• Shelter ablaze in north-western Poland
  • 14.04.2009

A hostel blaze, will the presidential race be a Kaczyński-Tusk confrontation and British visitors descend on Krakow again.
 
Press reviewed by Michał Kubicki

The homeless hostel fire in northern Poland, which claimed 22 lives is the frontpage story in all the papers. The reports paint horrific scenes of the tragedy which struck in the middle of the night, with parents tossing their children from windows and people with their clothes on fire jumping from the windows to save their lives. DZIENNIK writes about entertainment events, concerts and sports competitions being cancelled during a three-day period of national mourning declared by the president.

Looking at Poland’s political scene, RZECZPOSPOLITA turns the spotlight on next year’s presidential elections. According to a poll commissioned by the daily from the Homo Homini Institute. Poles will be choosing between the incumbent president, Lech Kaczynski, and Prime Minister Donald Tusk. Right now, the former has the support of 16 and the latter of 26 percent of Poles. The daily quotes a political analyst as saying that a difference of only ten percentage points is rather surprising considering a far wider gap between the two men in popularity ratings. According to another analyst, there can be a dark horse in the race. Two names are mentioned here – the Mayor of Wroclaw Dutkiewicz and former Prime Minister Buzek.

The Brits are back – writes GAZETA WYBORCZA in a report from the southern city of Krakow. 2007 was a bumper year as far as the number of British visitors coming to the city. The stag parties lured by cheap alcohol were not necessarily welcomed but on the whole it was good business for hotel and restaurant owners. Last year, the value of the pound nosedived to just over four zlotys, resulting in a considerable drop in tourist traffic. Now that British visitors get more than 5 zlotys for one pound, Krakow has again become a popular tourist destination, writes GAZETA WYBORCZA.

On the arts pages, RZECZPOSPOLITA has an interview with the famous tenor and conductor Placido Domingo who is going to give a recital in the city of Lodz on June 9. It is to include some songs from the best-selling album ‘Amore infinito’ featuring settings of poems by Pope John Paul II. Domingo told the daily that the project was given the pope’s blessing during a meeting a year before his death.

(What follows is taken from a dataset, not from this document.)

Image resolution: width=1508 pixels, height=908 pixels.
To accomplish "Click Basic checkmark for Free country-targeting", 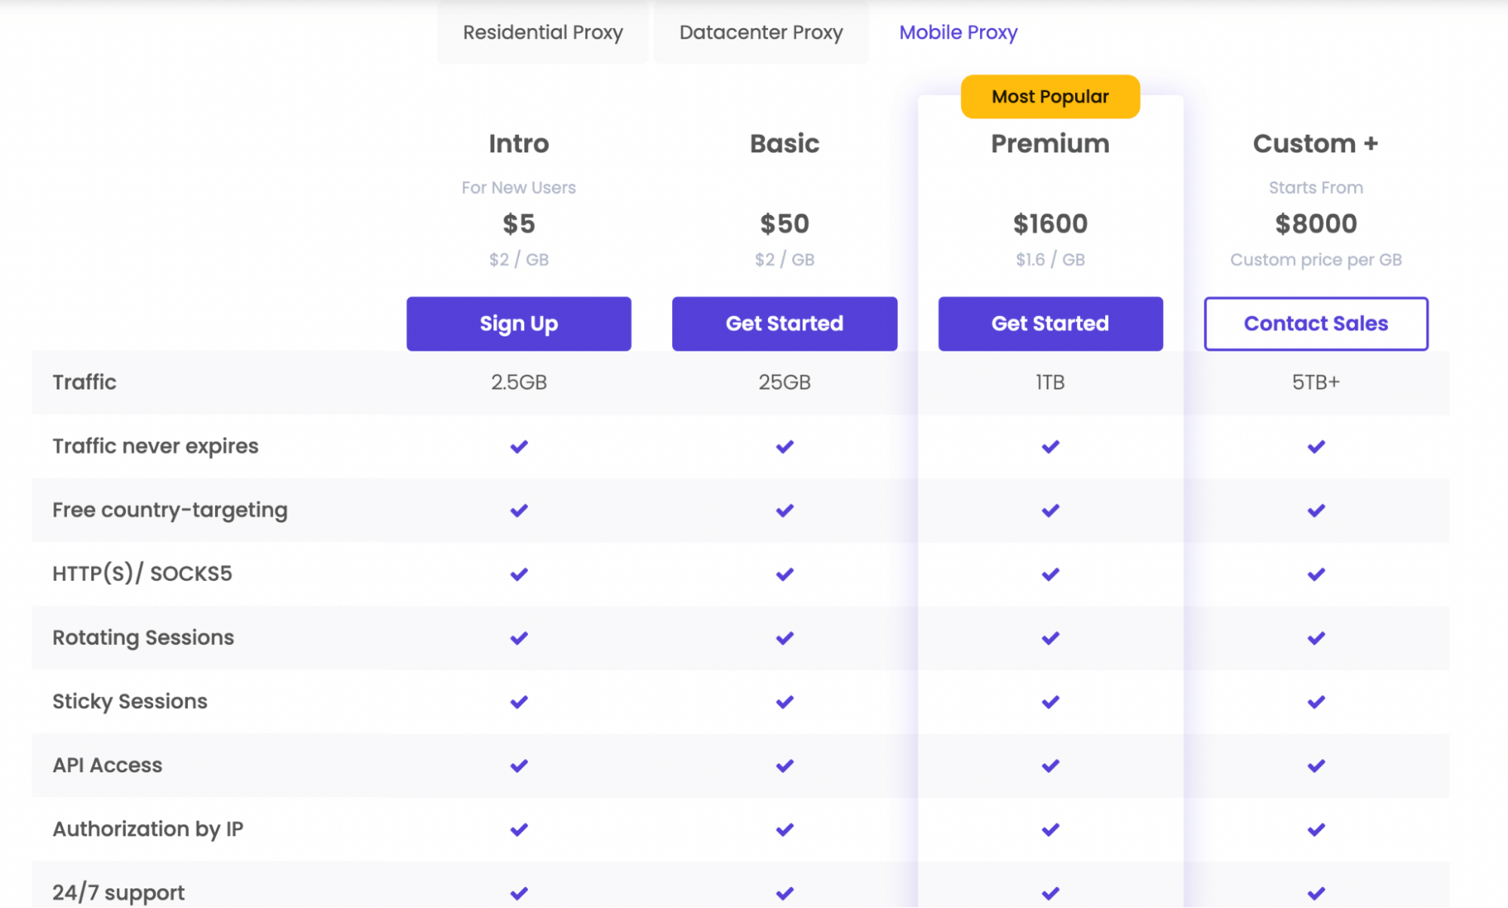I will (x=785, y=511).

Placido Domingo also had some warm words to say about Polish opera director Mariusz Trelinski, whose ‘modern and visionary’ production of Don Giovanni was a great success in Los Angeles. Domingo also told RZECZPOSPOLITA that he may come to Warsaw to conduct one of Trelinski’s productions at the National Opera: Don Giovanni or Madame Butterfly. The interview with sixty eight year-old Placido Domingo is entitled ‘New challenges make me younger’.